April 12, 2010

Temptation

We were having a movie night at my son’s house and it was the grandkids bedtime before the movie was over. A half hour later my daughter-in-law got up from the couch to get a drink of water and caught 4 year-old Lydia in the hallway sneaking a peek at the movie. Confronted by her mom she sprinted to her room and confessed through tears, “Mama, I tried not to be tempted.” Such childlike innocence was lost when Adam and Eve ate of the tree of the knowledge of good and evil. It’s interesting to think that God might have responded differently if, rather than blaming God, the serpent and one another, the couple would have simply confessed, ‘I tried not to be tempted’.

1 comment:

Steve Corey said...

Gail;

-----If the snake would not have been in the Garden, would Eve or Adam have eaten the forbidden fruit? We pray, “...lead us not into temptation, but deliver us from evil.” The snake was a complication in Adam and Eve’s world, and we are a complication in our children’s world.

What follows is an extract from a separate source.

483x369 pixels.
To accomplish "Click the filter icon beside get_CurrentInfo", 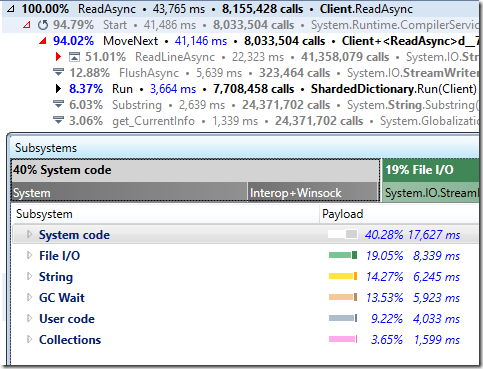I will click(58, 120).
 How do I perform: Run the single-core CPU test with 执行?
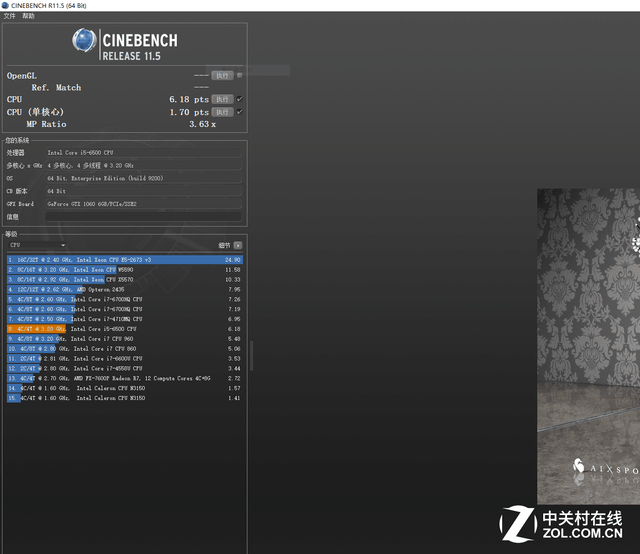click(x=222, y=112)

It would be less tempting for a four year old to get up and sneak a peek at the movie if the movie were off and everyone else were in bed as well. But somehow the discretion of the adult world diminishes needs that remain strong in the child’s world. I have always chuckled at the warnings flashed on the TV screen before racy presentations, “This program contains adult themes which may be inappropriate for children. Viewer discretion is advised.” What often follows is a bunch of trash that only entertains the truly immature viewer, the viewer who can find nothing entertaining in a program confining itself to the boundaries of adult discretion. Should the warning not read, “This program contains immature themes which are inappropriate for children and adults. Viewer indiscretion is expected.”
-----But what complicates the world for children is that adults don’t need the additional rest children do. And many programs can not properly tell a story without portraying the degradation in which it occurs. Evil exists all around us. It is intertwined with our business world, our entertainment, our politics. It is almost everywhere we go. So, like we have to carefully wash everything we eat, we also have to wash every situation in which we become engaged. That is the Lord leading us not into temptation, and it is Him guarding us from evil. Eventually the child learns to wash his situations, too. Eventually he becomes Mom and Dad, beginning the cycle again with another four year old.